--- Start Extracted entries ---
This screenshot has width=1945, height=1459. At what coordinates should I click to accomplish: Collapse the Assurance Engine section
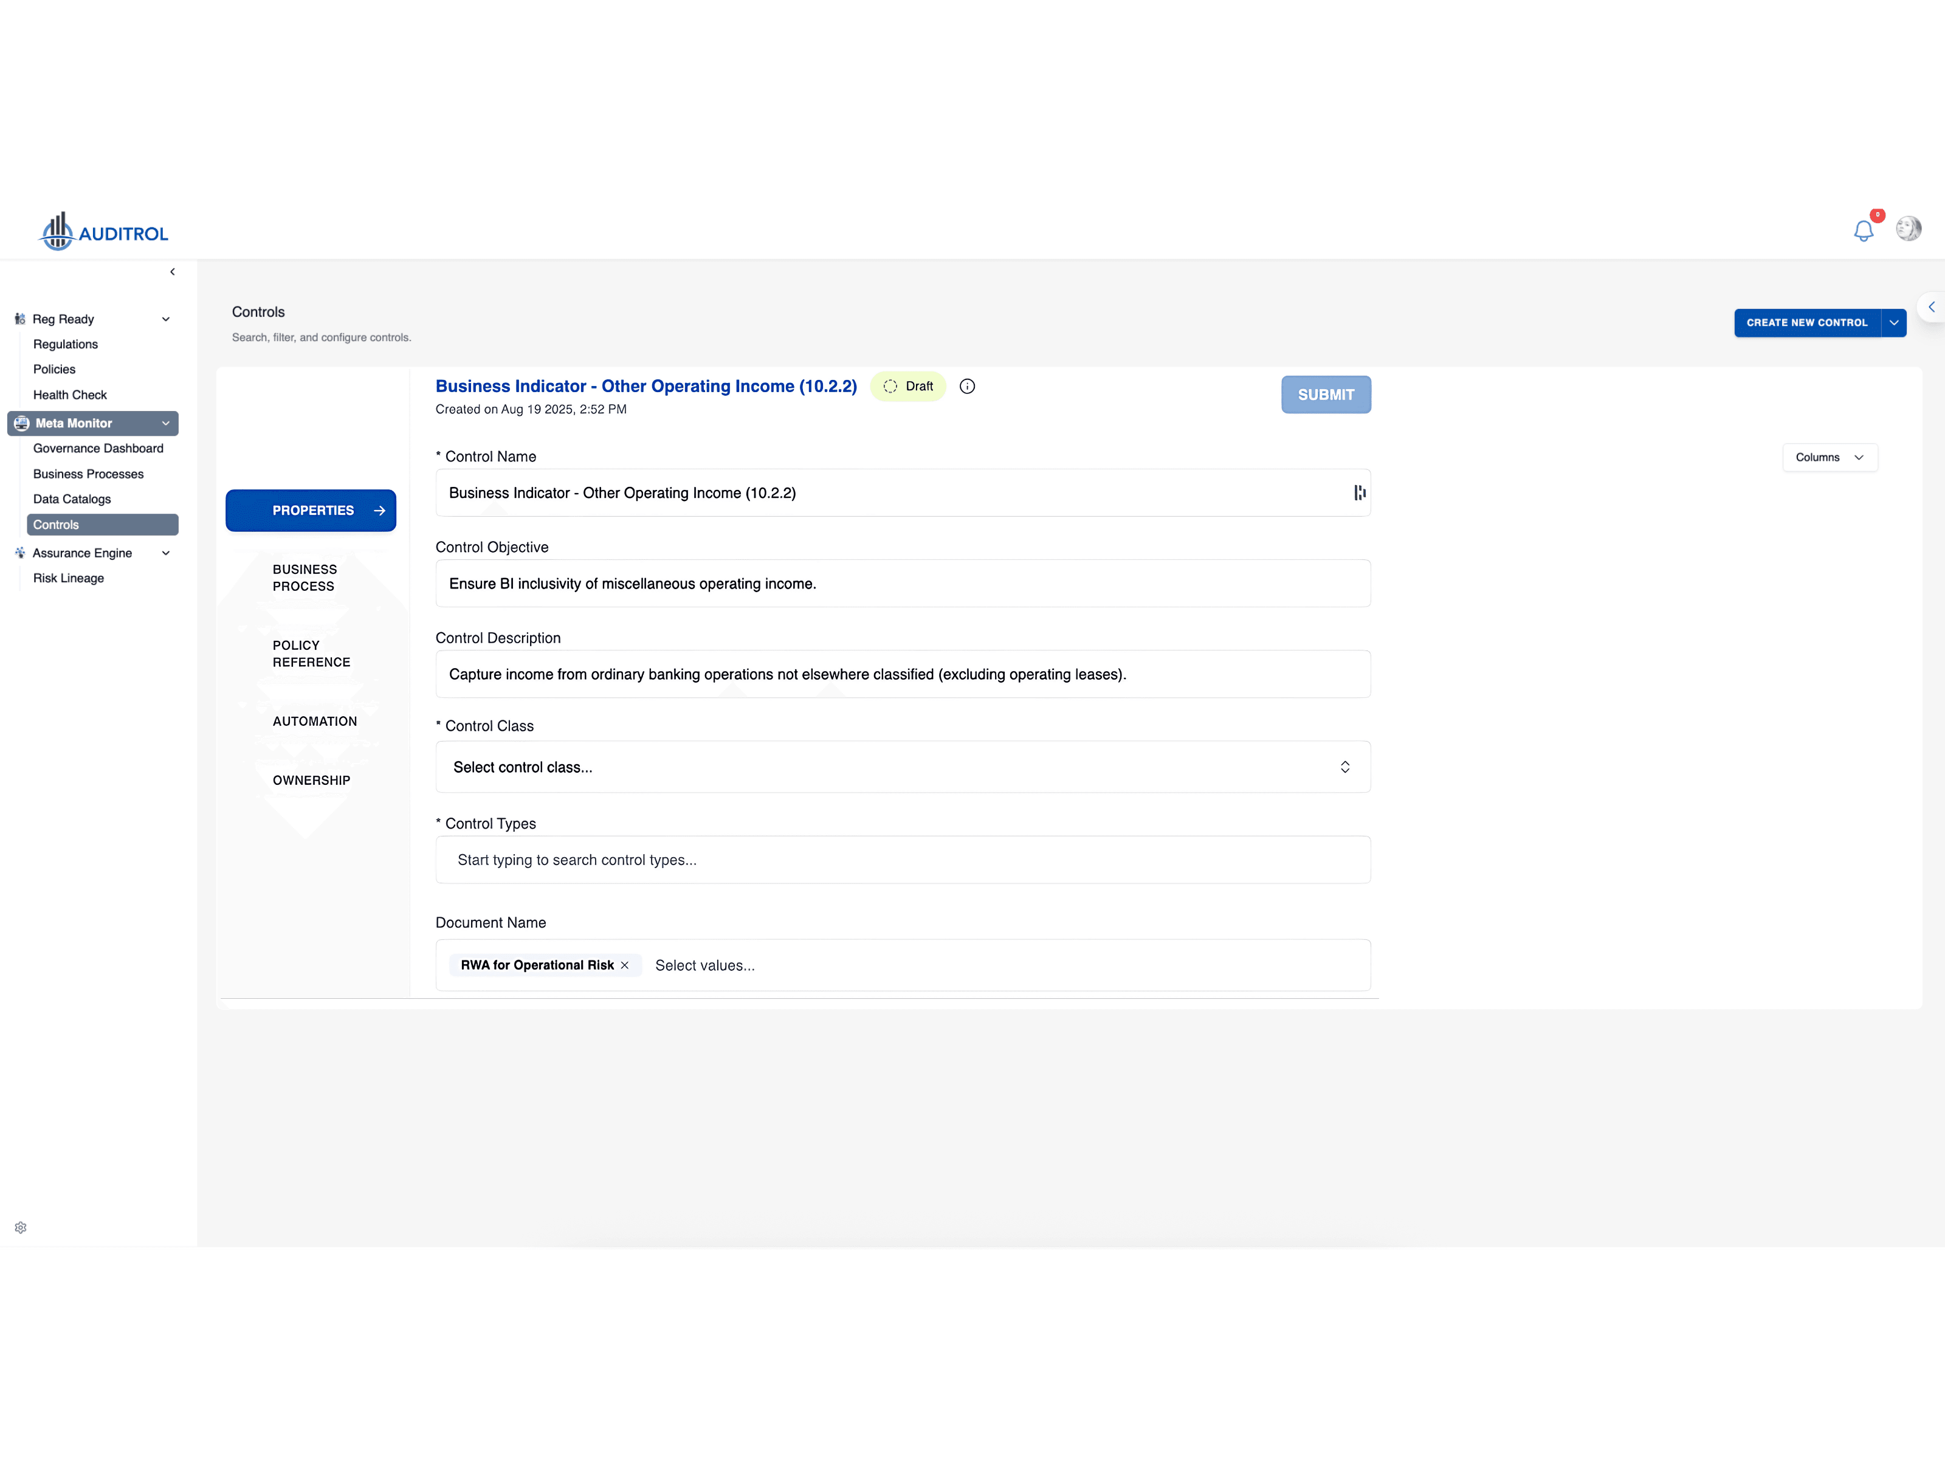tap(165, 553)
--- End Extracted entries ---
--- Start Extracted entries ---
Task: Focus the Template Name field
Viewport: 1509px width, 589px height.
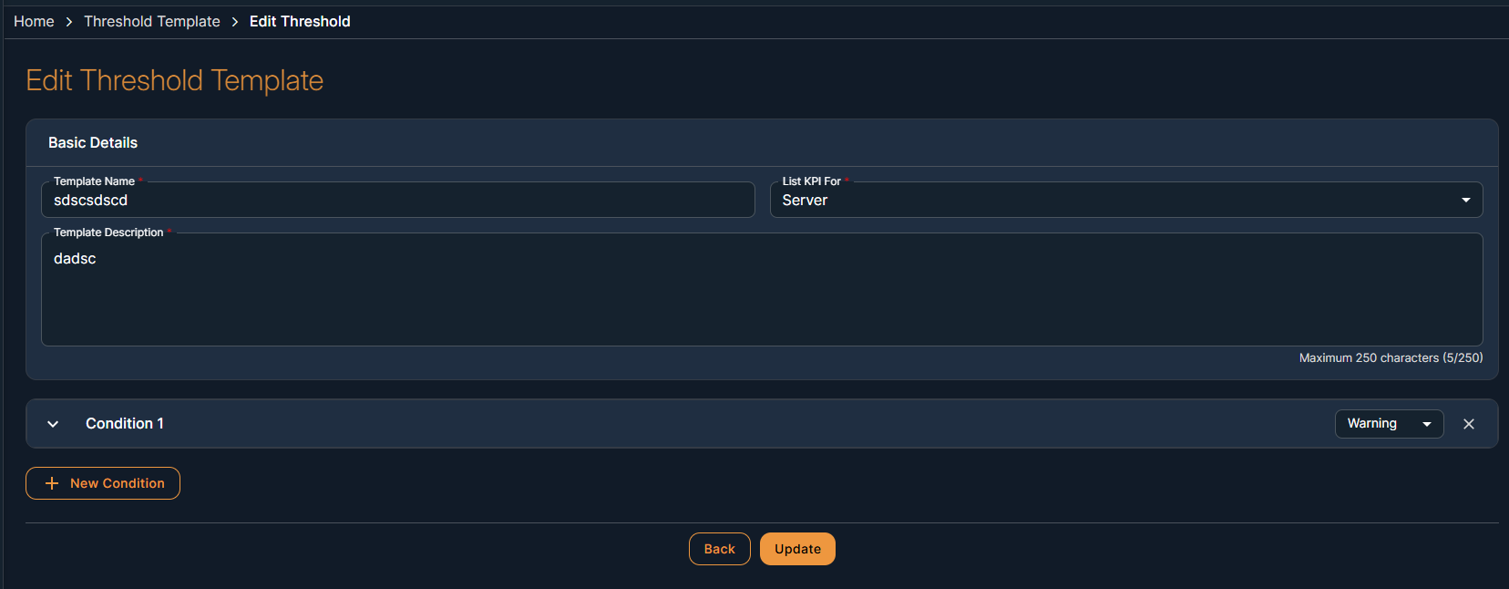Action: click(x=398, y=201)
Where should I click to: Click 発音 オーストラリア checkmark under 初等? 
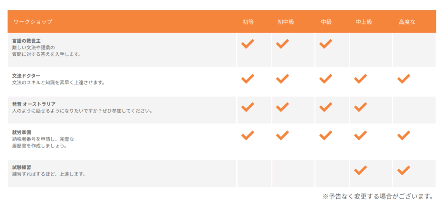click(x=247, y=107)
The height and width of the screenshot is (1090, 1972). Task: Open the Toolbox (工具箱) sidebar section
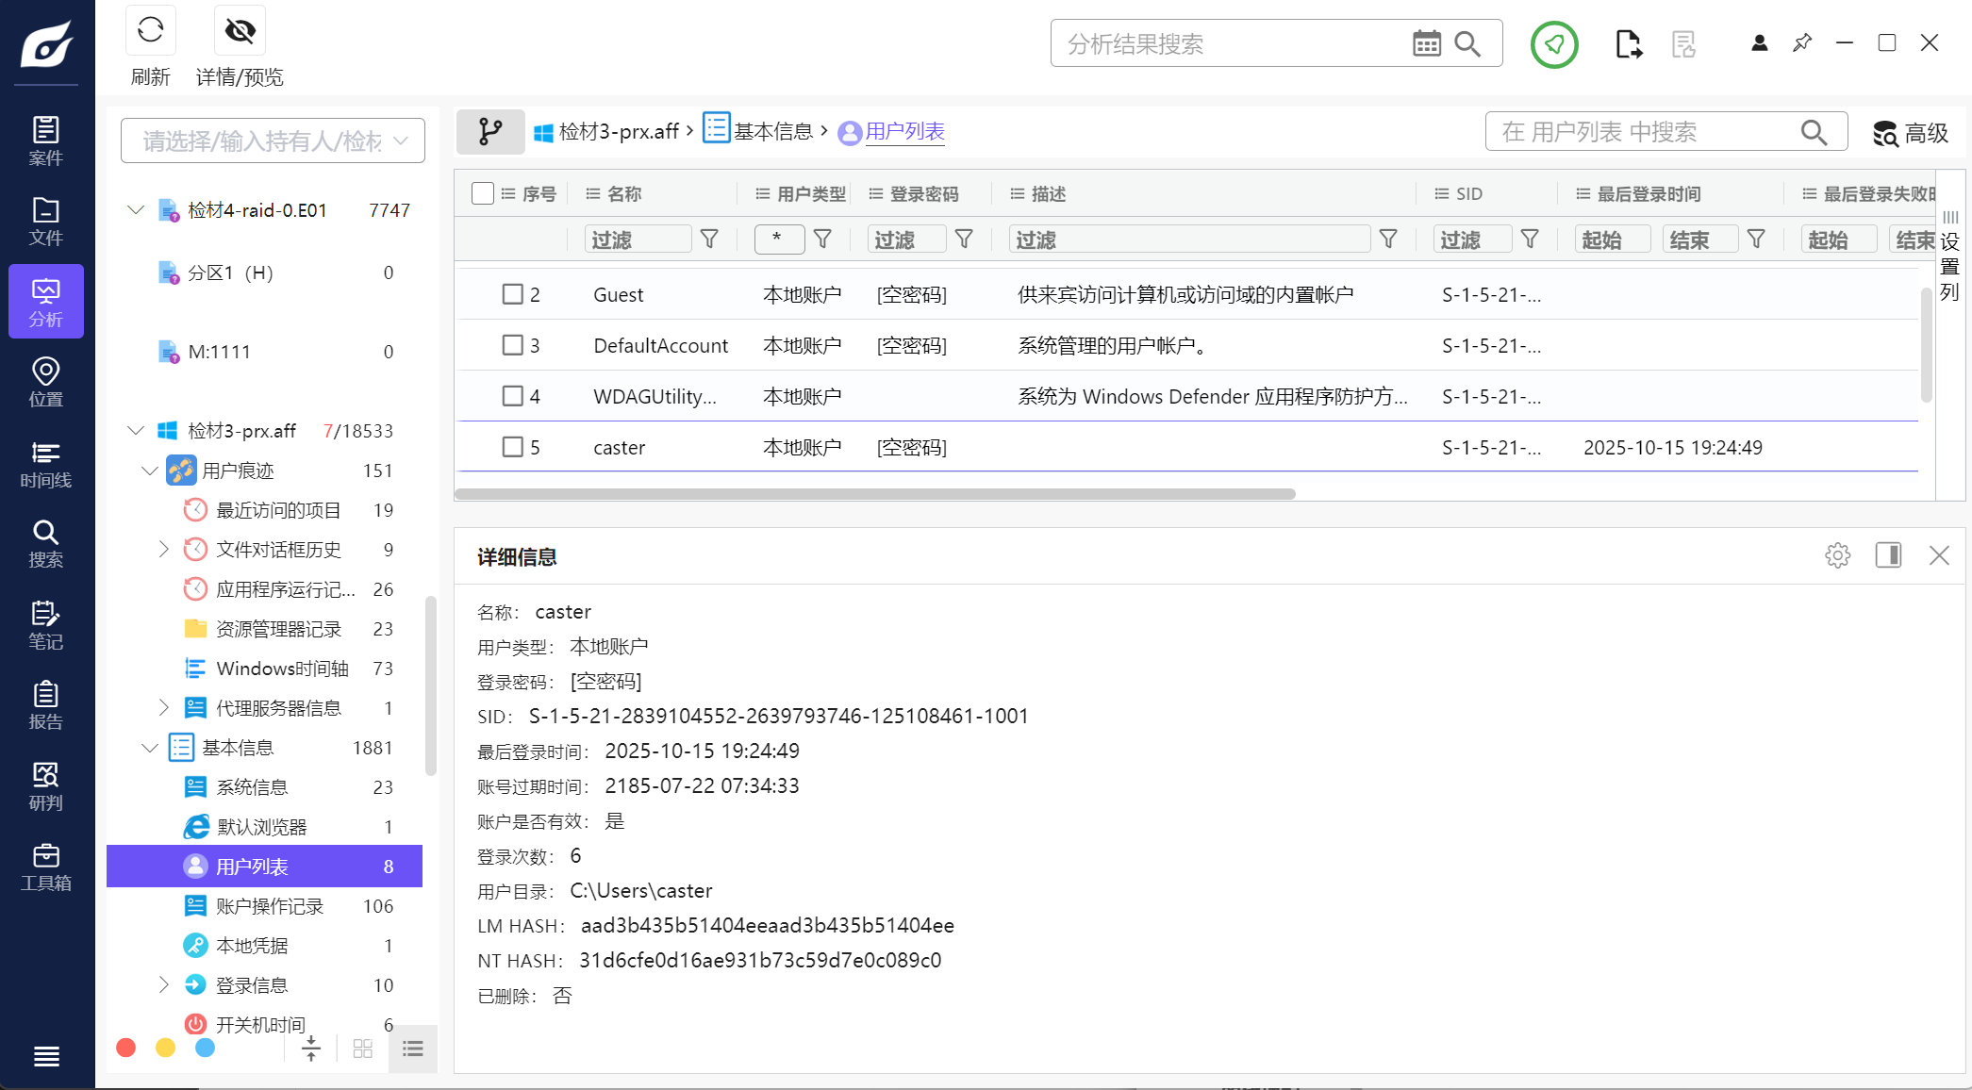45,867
--- End Extracted entries ---
--- Start Extracted entries ---
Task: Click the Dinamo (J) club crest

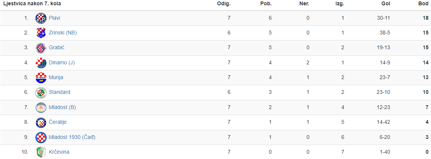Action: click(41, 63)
--- End Extracted entries ---
*Required work:* Please echo the lines from the line with "This screenshot has" to the line with "tap(165, 553)", including both, and leave the pictures out of your answer.

*Answer below:*
This screenshot has width=1945, height=1459. At what coordinates should I click to accomplish: Collapse the Assurance Engine section
tap(165, 553)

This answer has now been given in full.